Collected data
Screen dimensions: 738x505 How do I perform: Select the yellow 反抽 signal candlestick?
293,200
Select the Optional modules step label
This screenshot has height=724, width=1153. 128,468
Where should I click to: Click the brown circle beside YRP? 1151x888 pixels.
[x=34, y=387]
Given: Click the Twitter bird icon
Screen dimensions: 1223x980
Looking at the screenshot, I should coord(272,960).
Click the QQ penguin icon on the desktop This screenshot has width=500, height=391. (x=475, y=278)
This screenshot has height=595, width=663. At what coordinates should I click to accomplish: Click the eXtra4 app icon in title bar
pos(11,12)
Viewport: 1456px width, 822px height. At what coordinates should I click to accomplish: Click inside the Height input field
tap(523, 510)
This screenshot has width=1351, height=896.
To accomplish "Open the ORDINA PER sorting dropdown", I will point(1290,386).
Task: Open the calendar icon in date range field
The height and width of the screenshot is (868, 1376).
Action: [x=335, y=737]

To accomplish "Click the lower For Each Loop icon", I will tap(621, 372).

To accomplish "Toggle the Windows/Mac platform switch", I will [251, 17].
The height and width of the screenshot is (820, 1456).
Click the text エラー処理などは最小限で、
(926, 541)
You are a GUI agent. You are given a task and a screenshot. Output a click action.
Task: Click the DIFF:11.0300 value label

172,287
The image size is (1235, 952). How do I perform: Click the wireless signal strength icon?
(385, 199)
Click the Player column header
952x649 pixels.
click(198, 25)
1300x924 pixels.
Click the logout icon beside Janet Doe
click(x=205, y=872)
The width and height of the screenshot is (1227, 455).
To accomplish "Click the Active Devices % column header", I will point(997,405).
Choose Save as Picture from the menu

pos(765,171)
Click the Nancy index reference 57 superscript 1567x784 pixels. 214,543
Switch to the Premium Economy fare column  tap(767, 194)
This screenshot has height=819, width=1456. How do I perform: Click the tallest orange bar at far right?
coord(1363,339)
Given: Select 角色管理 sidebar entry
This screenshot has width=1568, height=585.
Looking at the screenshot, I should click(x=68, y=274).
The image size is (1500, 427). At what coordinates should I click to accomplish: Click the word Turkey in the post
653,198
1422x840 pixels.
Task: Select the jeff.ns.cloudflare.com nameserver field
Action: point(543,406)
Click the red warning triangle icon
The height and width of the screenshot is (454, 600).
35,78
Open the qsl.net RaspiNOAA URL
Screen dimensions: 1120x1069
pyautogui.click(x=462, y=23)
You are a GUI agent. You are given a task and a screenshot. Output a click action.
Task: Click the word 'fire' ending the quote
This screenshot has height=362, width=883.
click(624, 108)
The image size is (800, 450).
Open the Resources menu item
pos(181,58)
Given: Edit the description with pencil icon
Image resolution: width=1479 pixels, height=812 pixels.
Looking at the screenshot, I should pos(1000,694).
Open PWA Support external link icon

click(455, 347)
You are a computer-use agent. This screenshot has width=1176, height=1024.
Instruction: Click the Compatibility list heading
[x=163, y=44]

SHORT TASK » Identify each line in the records above that contains the word "Open", and copy those lines.

THE REPLY »
To accomplish "Open the ORDINA PER sorting dropdown", I will point(1290,386).
Task: Open the calendar icon in date range field
Open the qsl.net RaspiNOAA URL
Open the Resources menu item
Open PWA Support external link icon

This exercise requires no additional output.